■ **EXERCISE BRIEF**
Copy out the lines below word for word, all of them, and leave out the pictures.

■ **INPUT DATA**
▼▼▼

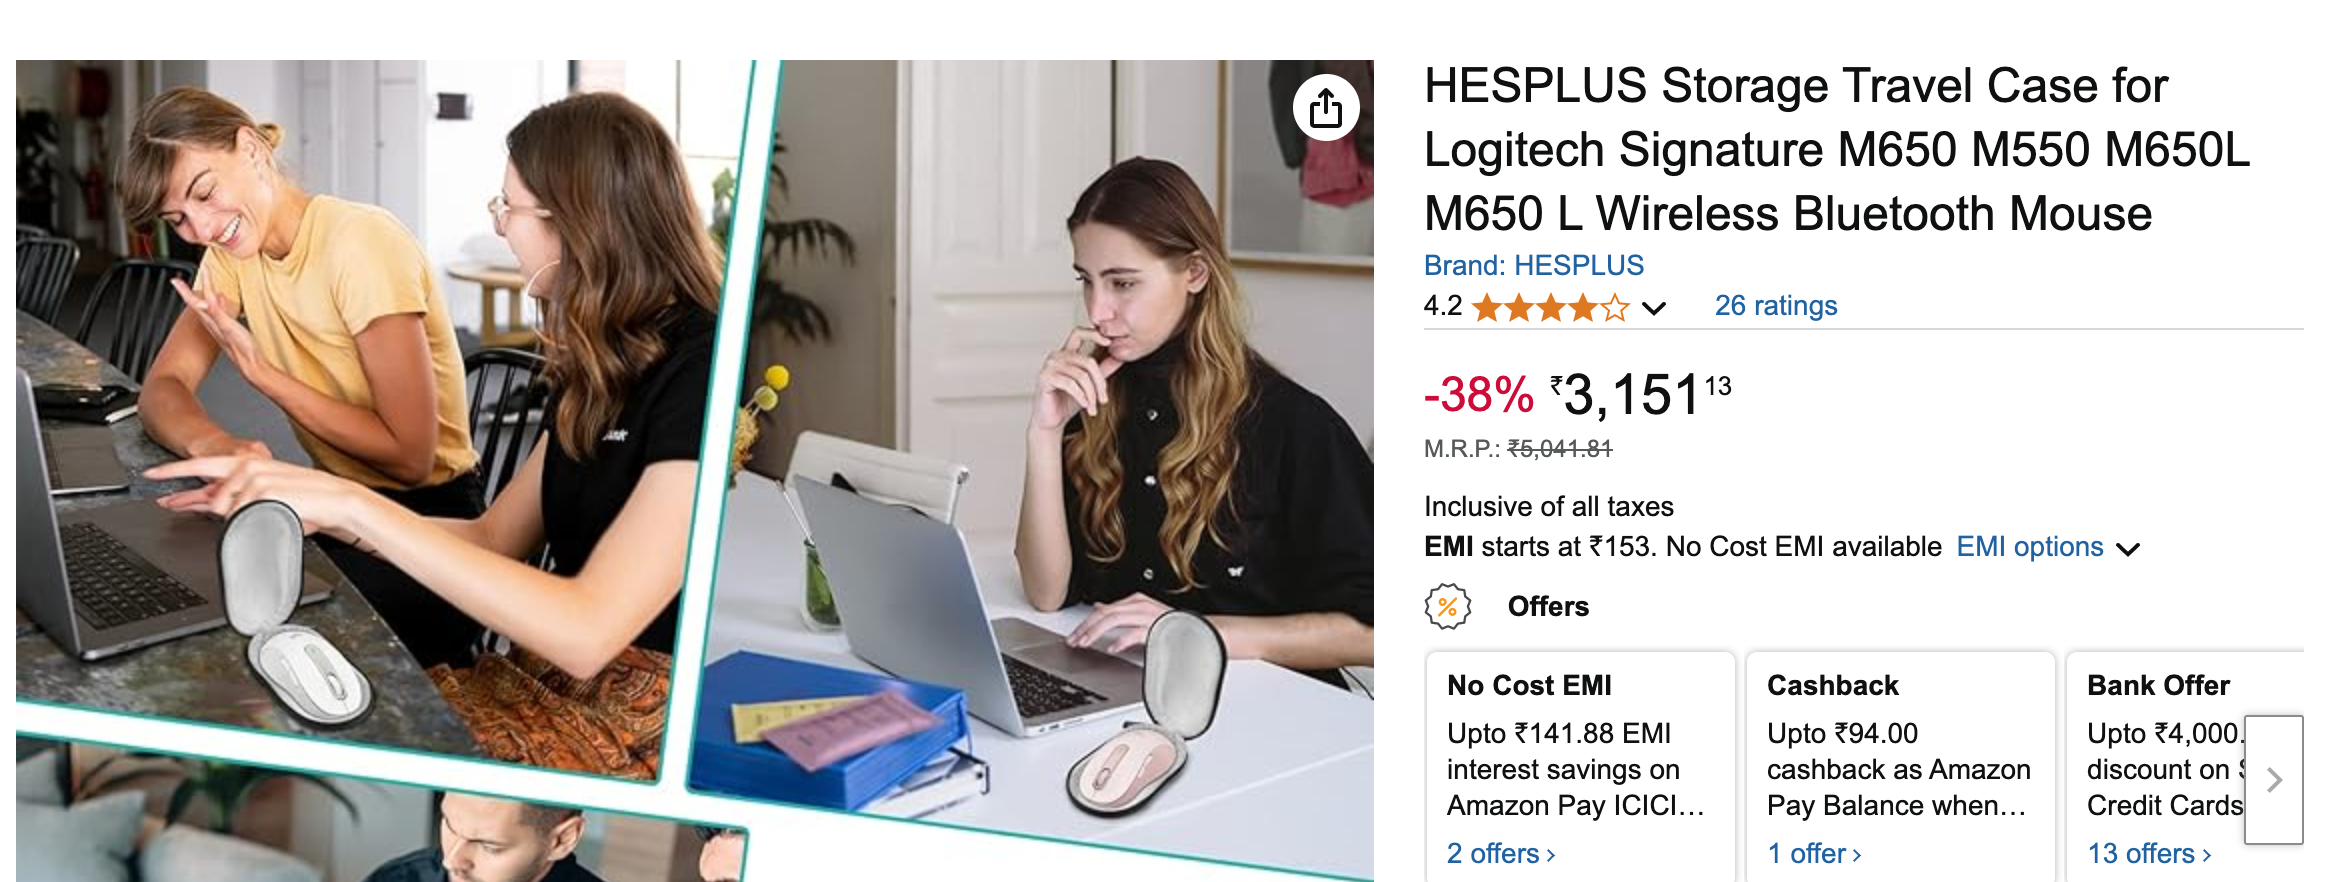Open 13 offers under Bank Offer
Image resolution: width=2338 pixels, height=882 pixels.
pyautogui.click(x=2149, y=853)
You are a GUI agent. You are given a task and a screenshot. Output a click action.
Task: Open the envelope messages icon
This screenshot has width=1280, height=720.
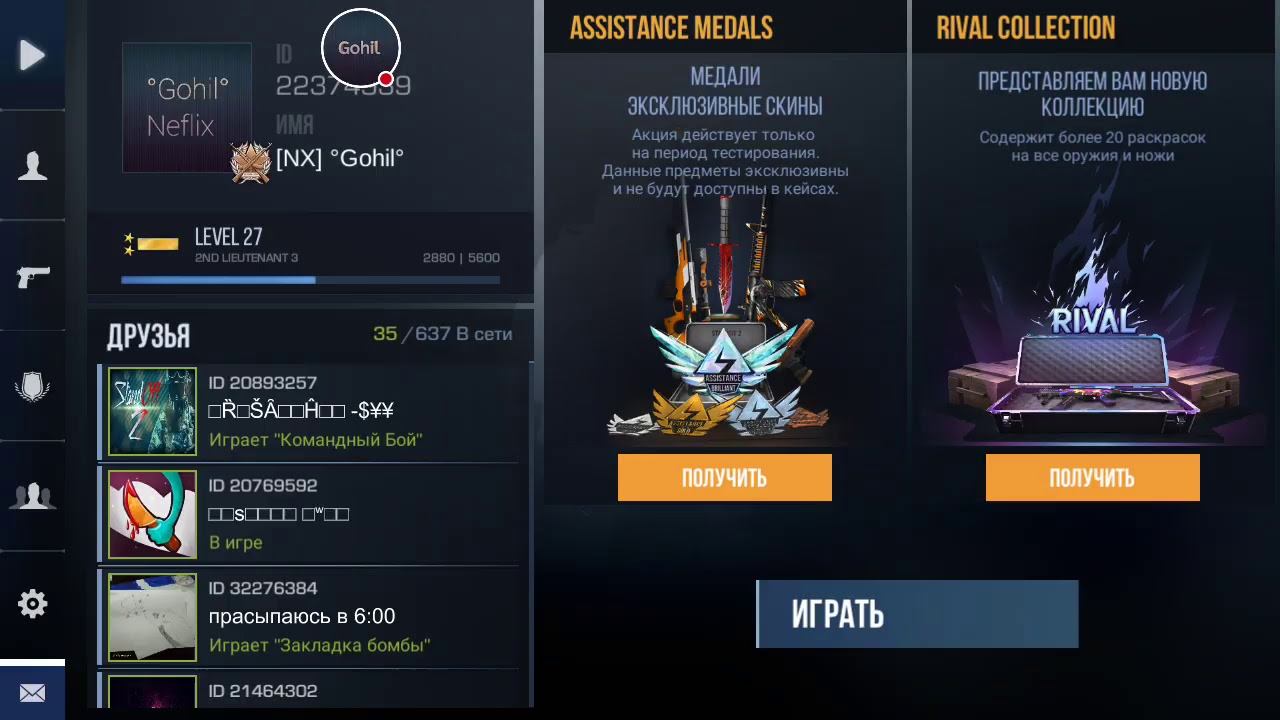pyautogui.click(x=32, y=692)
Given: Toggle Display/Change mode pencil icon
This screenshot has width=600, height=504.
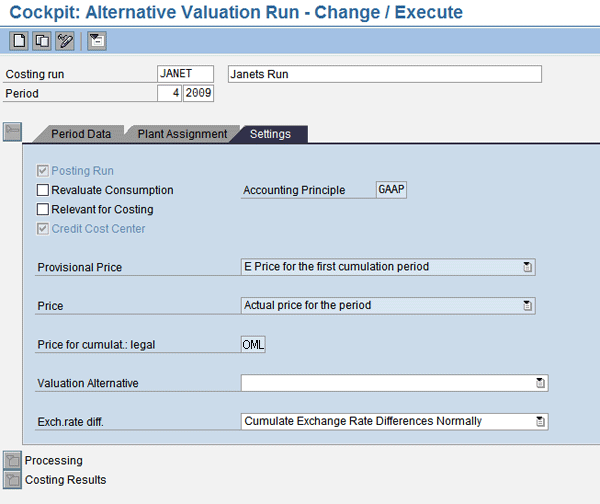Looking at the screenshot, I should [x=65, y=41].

▲▲▲

■ **COMPLETE ANSWER**
Open 13 offers under Bank Offer
Image resolution: width=2338 pixels, height=882 pixels.
pyautogui.click(x=2149, y=853)
You are a GUI agent. You are given a task and a screenshot. Output a click action.
Task: Open the envelope messages icon
This screenshot has width=1280, height=720.
pyautogui.click(x=32, y=692)
Given: Toggle Display/Change mode pencil icon
This screenshot has width=600, height=504.
Looking at the screenshot, I should [x=65, y=41].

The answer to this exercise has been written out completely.